Hora de cierre/Pedro Alfonso García Rodríguez
En las últimas semanas se ha mantenido una constante: la depuración de servidores públicos del
poder estatal. Y si bien todo ejercicio del poder requiere del suficiente oxígeno para conservar su
funcionalidad, los vacíos institucionales pueden resultar perjudiciales.
Entre filtradores, filtradores de los filtradores y cribadores de los filtradores de filtradores —
como telaraña del lenguaje—, en el ambiente que gira en torno a los movimientos de gobierno,
ante la opacidad, surgen la especulación y los señalamientos infundados.
En innumerables cuentas de redes sociales, bajo el anonimato y con el respaldo de grupos de
poder, son constantes las publicaciones sobre actos de corrupción de funcionarios,
exfuncionarios y personas en funciones.
Las descalificaciones se dan en supuestas filtraciones cuando se trata de señalamientos de
corrupción, pero han escalado al plano personal y bajo tonos de moralidad (en un gobierno
supuestamente progresista).
Mucha de la información proviene de las oficinas de funcionarios de primer nivel, justo por
debajo de titulares y directivos, y la misma fórmula se aplica en dependencias como salud y
educación, seguridad pública e incluso entre las mismas autoridades encargadas de fiscalizar el
ejercicio del presupuesto público.
Y, más allá de la guerra sucia que se da en la antesala de los procesos electorales, esto demuestra
el vacío heredado del desmantelamiento de los organismos autónomos que, hasta poco antes de
la salida de AMLO del poder, funcionaban en el gobierno federal y en los estados.
Aunque el acceso a la información es un derecho de cualquier mexicano, la falta de un
organismo autónomo que garantice las peticiones provenientes de la ciudadanía y el estado de
los señalamientos por filtraciones provenientes desde el poder propician persecuciones políticas
de menor a mayor escala, sin la legitimidad de ser un escrutinio público justo.

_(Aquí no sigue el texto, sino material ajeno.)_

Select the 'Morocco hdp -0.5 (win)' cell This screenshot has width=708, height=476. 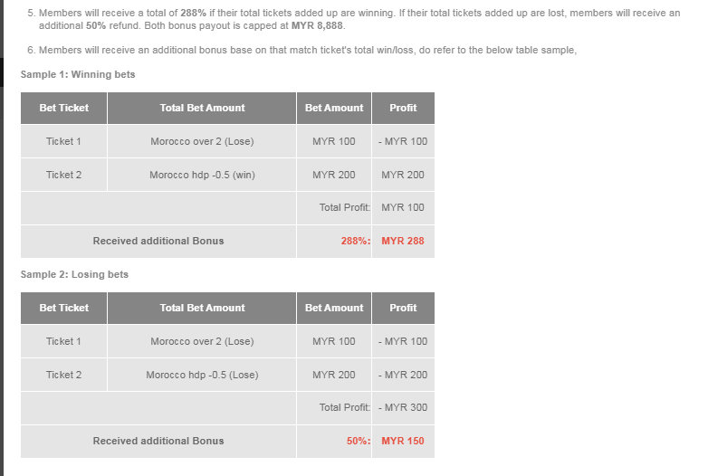[x=202, y=175]
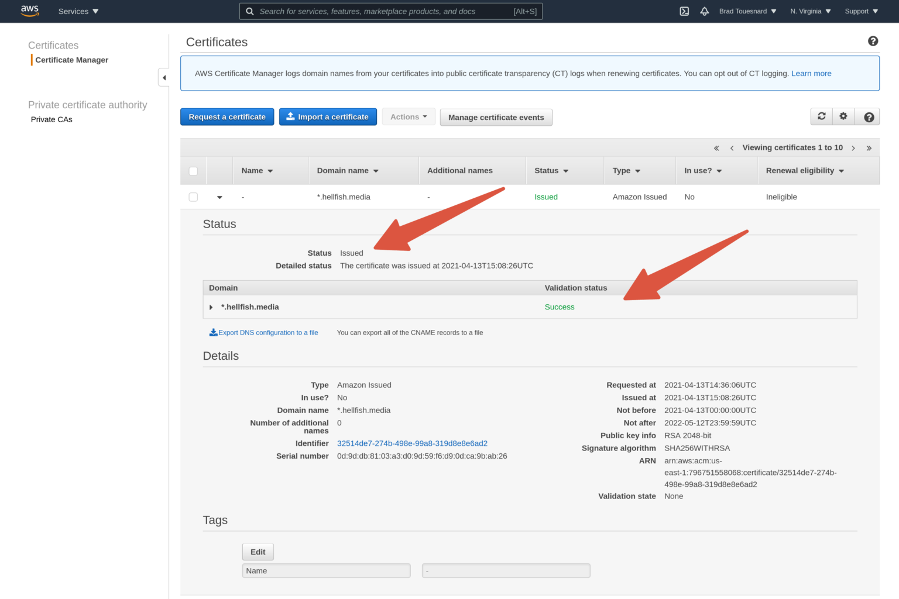Collapse the left navigation sidebar

coord(164,77)
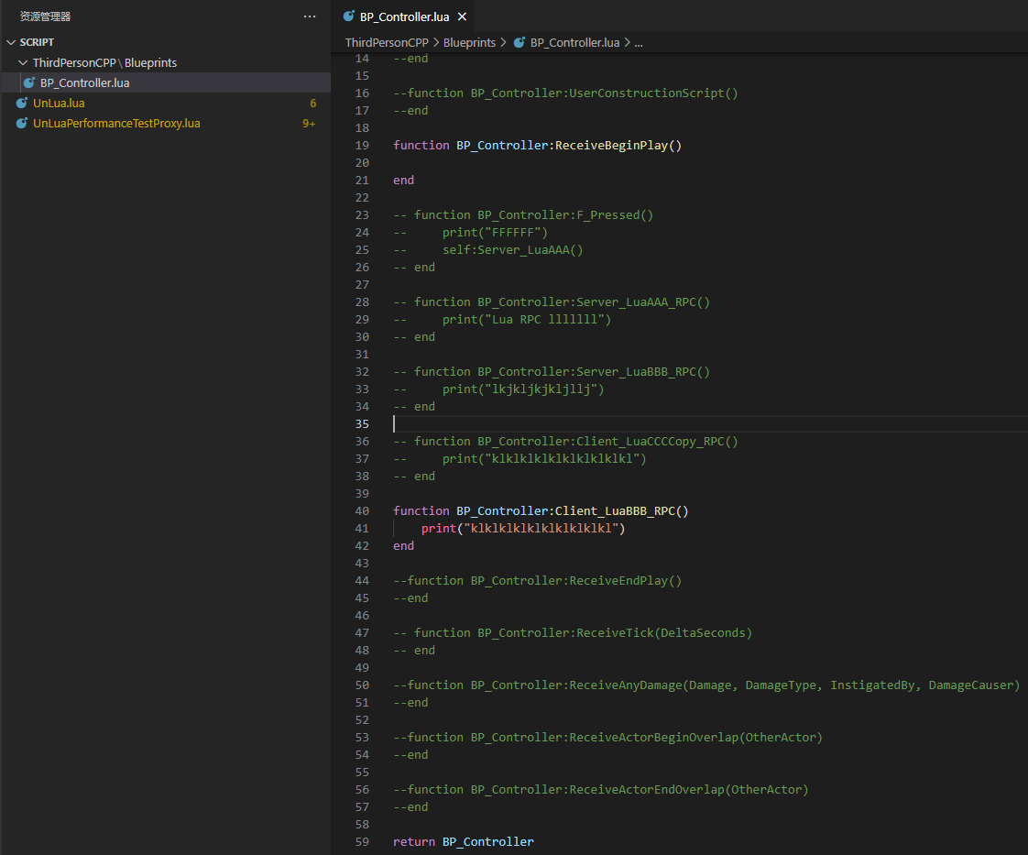Image resolution: width=1028 pixels, height=855 pixels.
Task: Click the problem count badge 6 on UnLua.lua
Action: [312, 103]
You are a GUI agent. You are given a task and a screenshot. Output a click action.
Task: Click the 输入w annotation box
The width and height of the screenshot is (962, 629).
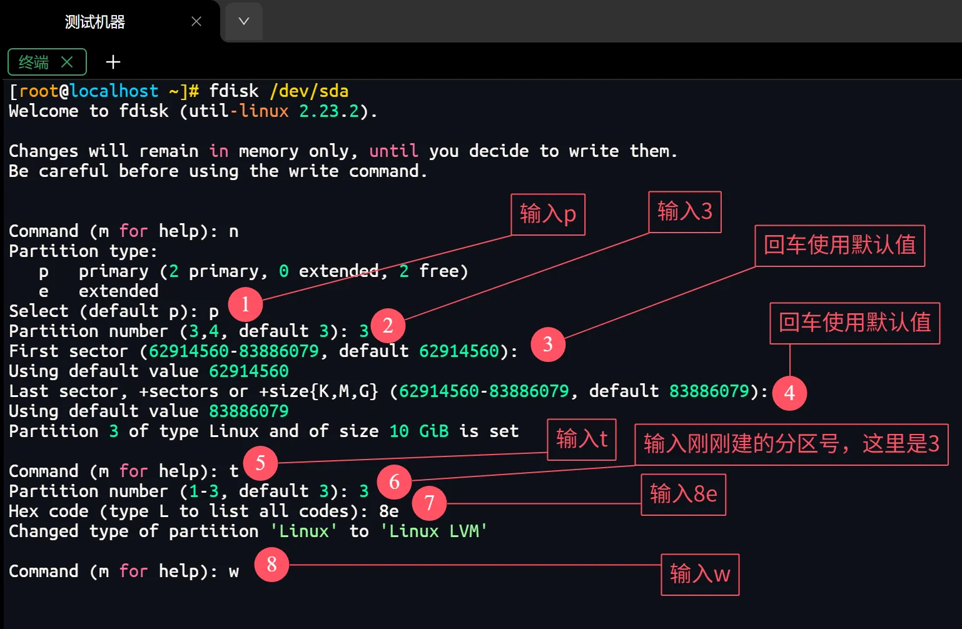click(x=700, y=574)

En la parte inicial del gobierno cabecista, una de las constantes para desacreditar a funcionarios
públicos tras la transición con el PRI era la de “exponer” a todos aquellos que operaron a favor
de un candidato priista. La primera embestida al ITAIT la propició el mismo cabecismo, para
someterlo y deliberar información a modo. Ya con Morena en el poder estatal, en lugar de
rescatarlo y darle una mayor apertura, se le dejó consumarse hasta desaparecer junto con el
INAI en la transición AMLO–Sheinbaum.
El uso malintencionado de información filtrada, sin un acceso a la información efectivo para la
ciudadanía en general, representa un revés democrático que nos remonta al régimen de partido
y devuelve al poder un recurso para inhabilitar voces críticas o adversarios mediante el
sometimiento, pues el suelo no es parejo al momento de requerir la información.
Y propicia una inestabilidad desde el gobierno que, entre otras cosas, provocaría movimientos
constantes en una etapa de la actual administración crucial para el futuro de un proyecto político
que, a nivel nacional y también local, es constantemente embestido desde Estados Unidos y por
algunos actores externos al poder en turno.